文書抜粋:
* * *

規制緩和による他業種からの参入や少子高齢化による競争の激化など、保険業界は絶えず変化にさらされさまざまな課題が山積しています。そのなかで求められるのは省人化などのコスト削減であり、その代表がDXによる効率化です。経済産業省が発表した「2025年の崖」によると、DXを推進しないと2025年以降の5年間で最大で年間12兆円の経済損失が生じるとされており、DXの推進はまさに待ったなしの状況といえるでしょう。
参照元:【PDF】岩瀬大輔|規制緩和後の生命保険業界における競争促進と情報開示
DXはデジタルトランスフォーメーション(Digital Transformation)の略であり、世の中に対してAI、IoT、ビッグデータといったデジタル技術を用い、さまざまな変革をおこなうことを指します。
よく似た言葉に「デジタル化」がありますが、これは既存のアナログのものをそのままデジタルのものに置き換えたに過ぎません。たとえばフィルムカメラがデジタルカメラになるのは単なるデジタル化です。しかしながら、デジタル化によりSNS上での写真共有が可能になったり、身分証明書の確認が郵送ではなくデジタルカメラでの撮影により迅速におこなえるようになったりするのは、世の中のあり方を変えたDXの事例といえます。
保険業界は古くから存在する業界であり、経営者はこれまでさまざまなしがらみを引きずりつつ少しずつ変革を試みてきました。しかしながら、規制緩和や少子高齢化などにより保険業界が置かれる状況は今後ますます厳しくなることが予想され、そのようなレガシーシステムから一気に脱却し、そしてAIやビッグデータを活用した競争力強化が今まさに求められているのです。
保険業界にDXを取り入れることでさまざまな課題が解決できます。
他の業界同様、保険業界でも商品の差別化が重要です。しかしながら、人の頭で考える内容には限界があり、考えついたとしてもそれが人々に受け入れられるかどうかはわかりません。

* * *

単語と要素の位置データ:
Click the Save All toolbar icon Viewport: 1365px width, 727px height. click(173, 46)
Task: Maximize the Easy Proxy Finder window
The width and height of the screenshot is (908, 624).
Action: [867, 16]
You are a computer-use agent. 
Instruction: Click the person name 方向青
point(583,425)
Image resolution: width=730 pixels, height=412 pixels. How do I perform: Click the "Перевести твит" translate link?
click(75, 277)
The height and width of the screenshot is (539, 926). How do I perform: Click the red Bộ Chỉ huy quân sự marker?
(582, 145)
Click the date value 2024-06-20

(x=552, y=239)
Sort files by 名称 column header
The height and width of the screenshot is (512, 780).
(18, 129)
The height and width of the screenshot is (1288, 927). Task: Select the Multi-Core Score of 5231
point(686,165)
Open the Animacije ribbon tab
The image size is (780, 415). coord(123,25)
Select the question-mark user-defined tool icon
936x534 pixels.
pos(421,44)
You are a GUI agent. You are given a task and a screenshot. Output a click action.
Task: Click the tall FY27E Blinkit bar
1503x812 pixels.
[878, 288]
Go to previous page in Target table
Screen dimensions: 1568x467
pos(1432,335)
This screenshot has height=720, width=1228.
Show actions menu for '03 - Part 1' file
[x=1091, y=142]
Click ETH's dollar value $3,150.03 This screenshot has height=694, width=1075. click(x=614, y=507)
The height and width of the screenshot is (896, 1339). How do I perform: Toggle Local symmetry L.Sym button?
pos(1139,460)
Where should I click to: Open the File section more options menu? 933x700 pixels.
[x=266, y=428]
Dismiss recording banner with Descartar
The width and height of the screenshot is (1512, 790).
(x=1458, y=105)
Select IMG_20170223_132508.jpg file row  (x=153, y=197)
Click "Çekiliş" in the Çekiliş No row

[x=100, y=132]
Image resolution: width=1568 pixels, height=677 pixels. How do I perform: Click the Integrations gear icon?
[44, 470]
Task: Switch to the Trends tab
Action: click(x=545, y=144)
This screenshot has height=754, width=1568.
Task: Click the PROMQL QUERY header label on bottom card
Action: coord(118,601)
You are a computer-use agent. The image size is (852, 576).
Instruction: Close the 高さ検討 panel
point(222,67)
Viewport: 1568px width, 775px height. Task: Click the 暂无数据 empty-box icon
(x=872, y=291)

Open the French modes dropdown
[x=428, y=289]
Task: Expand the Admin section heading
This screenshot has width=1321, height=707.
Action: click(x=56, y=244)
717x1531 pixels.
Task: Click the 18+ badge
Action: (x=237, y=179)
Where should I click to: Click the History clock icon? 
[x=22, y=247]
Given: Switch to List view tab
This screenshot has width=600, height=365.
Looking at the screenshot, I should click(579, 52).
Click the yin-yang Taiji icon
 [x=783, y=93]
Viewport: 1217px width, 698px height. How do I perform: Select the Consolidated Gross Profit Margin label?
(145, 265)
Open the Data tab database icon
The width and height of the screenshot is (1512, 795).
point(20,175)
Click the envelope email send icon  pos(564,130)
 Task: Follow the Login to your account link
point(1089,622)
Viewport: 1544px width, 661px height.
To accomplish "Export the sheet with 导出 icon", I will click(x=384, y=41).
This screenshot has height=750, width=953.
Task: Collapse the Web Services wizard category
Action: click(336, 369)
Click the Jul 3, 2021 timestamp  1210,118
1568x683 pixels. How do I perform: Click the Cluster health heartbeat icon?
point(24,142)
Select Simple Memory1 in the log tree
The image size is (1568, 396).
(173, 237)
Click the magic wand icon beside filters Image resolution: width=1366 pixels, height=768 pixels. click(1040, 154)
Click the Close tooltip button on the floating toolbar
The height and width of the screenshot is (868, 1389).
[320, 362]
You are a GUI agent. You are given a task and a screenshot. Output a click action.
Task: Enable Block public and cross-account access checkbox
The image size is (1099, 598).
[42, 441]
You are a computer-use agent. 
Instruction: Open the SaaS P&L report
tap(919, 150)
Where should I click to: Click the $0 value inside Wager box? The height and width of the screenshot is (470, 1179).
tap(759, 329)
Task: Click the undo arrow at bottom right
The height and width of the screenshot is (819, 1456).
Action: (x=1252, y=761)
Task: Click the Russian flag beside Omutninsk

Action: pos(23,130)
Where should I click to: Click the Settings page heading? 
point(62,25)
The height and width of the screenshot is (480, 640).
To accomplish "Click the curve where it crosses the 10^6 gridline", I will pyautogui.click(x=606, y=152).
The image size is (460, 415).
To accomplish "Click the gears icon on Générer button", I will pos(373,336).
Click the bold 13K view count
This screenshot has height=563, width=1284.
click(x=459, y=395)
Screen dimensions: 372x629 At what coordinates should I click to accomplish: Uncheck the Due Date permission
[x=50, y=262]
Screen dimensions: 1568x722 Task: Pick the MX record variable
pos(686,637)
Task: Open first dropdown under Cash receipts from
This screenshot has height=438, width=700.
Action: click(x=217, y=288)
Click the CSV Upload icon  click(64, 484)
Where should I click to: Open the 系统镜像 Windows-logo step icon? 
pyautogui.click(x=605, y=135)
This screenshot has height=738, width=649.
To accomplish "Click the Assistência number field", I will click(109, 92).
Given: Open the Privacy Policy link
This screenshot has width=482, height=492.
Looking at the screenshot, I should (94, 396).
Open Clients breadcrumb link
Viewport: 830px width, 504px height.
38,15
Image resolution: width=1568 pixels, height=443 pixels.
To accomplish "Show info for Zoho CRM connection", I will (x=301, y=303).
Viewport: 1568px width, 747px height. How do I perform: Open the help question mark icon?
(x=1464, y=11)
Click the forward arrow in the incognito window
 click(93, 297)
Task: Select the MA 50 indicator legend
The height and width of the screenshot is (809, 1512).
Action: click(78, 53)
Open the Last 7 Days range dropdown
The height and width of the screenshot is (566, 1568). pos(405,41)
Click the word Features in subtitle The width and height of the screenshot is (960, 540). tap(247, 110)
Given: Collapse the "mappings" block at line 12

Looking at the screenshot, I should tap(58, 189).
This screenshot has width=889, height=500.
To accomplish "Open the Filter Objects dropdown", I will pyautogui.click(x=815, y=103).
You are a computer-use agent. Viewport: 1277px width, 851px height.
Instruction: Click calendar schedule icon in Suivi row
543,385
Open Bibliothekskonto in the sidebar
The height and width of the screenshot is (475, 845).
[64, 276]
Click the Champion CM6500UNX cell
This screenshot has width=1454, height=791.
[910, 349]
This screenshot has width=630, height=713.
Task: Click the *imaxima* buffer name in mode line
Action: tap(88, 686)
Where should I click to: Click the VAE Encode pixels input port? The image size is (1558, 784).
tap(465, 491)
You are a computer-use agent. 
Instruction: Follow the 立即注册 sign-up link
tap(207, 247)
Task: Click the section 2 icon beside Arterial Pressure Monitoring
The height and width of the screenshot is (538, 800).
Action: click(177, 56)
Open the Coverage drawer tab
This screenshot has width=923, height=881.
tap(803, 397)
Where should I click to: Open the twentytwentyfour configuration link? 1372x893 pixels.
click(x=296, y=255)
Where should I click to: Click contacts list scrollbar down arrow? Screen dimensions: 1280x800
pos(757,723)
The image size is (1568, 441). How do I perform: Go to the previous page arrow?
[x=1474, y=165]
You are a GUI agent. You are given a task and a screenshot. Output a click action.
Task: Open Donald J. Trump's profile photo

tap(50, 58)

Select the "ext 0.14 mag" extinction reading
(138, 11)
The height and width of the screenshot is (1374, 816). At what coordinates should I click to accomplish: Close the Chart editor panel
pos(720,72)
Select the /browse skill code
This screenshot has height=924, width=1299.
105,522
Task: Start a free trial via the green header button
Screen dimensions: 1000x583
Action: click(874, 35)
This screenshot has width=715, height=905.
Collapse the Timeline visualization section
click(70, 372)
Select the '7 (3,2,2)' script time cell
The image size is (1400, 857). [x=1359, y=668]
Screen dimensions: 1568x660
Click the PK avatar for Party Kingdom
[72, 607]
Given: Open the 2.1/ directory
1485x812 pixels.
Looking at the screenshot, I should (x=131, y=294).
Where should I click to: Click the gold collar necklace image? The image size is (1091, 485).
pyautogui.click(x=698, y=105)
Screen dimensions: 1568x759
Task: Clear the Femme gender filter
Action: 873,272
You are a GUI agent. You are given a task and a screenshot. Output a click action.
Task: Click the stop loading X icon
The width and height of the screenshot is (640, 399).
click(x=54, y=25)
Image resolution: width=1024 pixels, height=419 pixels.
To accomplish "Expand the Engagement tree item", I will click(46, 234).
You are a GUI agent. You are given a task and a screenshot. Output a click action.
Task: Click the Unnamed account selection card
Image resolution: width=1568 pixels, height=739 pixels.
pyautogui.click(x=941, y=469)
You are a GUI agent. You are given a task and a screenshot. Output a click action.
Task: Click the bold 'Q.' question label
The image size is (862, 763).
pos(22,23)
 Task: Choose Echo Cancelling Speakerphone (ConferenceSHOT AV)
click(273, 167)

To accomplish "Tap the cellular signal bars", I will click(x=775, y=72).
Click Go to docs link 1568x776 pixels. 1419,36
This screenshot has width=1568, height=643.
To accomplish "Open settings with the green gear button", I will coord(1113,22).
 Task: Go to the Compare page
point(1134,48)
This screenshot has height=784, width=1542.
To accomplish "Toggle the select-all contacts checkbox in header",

* * *

作業指示:
**1.** 保険業界のDXに関する文書抜粋で、DXに用いるデジタル技術の例として挙げられているものをすべて書き出してください。
**2.** 保険業界のDXに関する文書抜粋を、最後の文のあとから書き継いでください。
このデータは、ここでの作業には使いません。

設問別の解答:
**1.** AI、IoT、ビッグデータ

**2.**
これに対し、ビッグデータを活用することで顧客ニーズに寄り添った商品開発が可能になります。ビッグデータのなかには人々の隠れたニーズが埋まっており、それを分析することでこれまでにない保険商品が開発可能です。
また、ビッグデータのなかには年齢や性別、住んでいる地域、人数などの情報が含まれており、それらを分析に加えることでより精度の高いマーケティングが可能になります。
人々が保険を利用する際に面倒に感じることの1つに、申し込みまでの手続きの煩雑さが挙げられます。
まず、膨大な商品のなかから自分に合ったものを見つけ出すのが大変です。
さらにいざ申し込む段になっても、保険を申し込むには窓口に赴き、重要事項説明書や約款の説明を受け、紙の保険証券の発行を受ける必要があるなど一苦労です。自宅から申し込むにも本人確認書類の送付が必要など、利用できるようになるまでに長い時間を要します。
DX化によりAIを活用すると、それぞれの人に最適な保険商品を自動で提案可能になります。さらに申し込みの際もスマートフォンのデジタルカメラを利用した本人確認やデジタル保険証券など、保険の申し込みの手間が大幅に軽減されるでしょう。
これにより人々はより気軽に保険を利用するようになり、保険のニーズも高まるかもしれません。
事故や災害などで保険金を受け取る際、審査のためにお金を受けるまでに時間がかかるのも人々を保険から遠ざける原因の1つです。
この課題もDX化によって解決できます。たとえば車にIoTセンサーを取り付け、そのデータをAIで解析することにより事故時の様子がかんたんに把握できるようになり、保険金支払いまでの時間を短縮できるでしょう。事故の際は責任の所在でトラブルになることもありますが、センサーによる客観的なデータがあればトラブルを予防し、解決のためのコスト削減にもつながります。
また、事故発生時にその場所をすぐに把握したり、近くの修理工場を探したり、レッカーやレンタカーを手配したりといったサービスを提供可能になり、顧客満足度も向上可能です。
このようにさまざまなメリットがある保険業界のDX化ですが、なかなか進んでいないのが現実です。その理由を解説します。
保険業界は古くからある業界ですが、銀行や航空業界とともに早くから独自の基幹業務システムを構築・導入したことで知られています。また、保険商品のなかには契約期間が長期に及ぶものが多く、一度導入したシステムからほかのシステムへの移行はかんたんではありません。
このようなレガシーシステムはDX化で必須とされるクラウドやAIへの対応が難しく、本格的なDX化がなかなか進められずにいます。
もう1つの理由が、伝統からの脱却の難しさです。
保険業界は扱う金額が大きく、かつ人を相手に業務をおこなうことからミスが許されません。できるだけミスを減らすように保険会社各社はさまざまな工夫をおこなっており、それが伝統的なノウハウとして受け継がれています。
しかしながら、そのような伝統がDX化を妨げているのもまた事実です。新しいものを取り入れるときにミスの発生を恐れて挑戦できず、結果的にDX化の波に取り残されることになります。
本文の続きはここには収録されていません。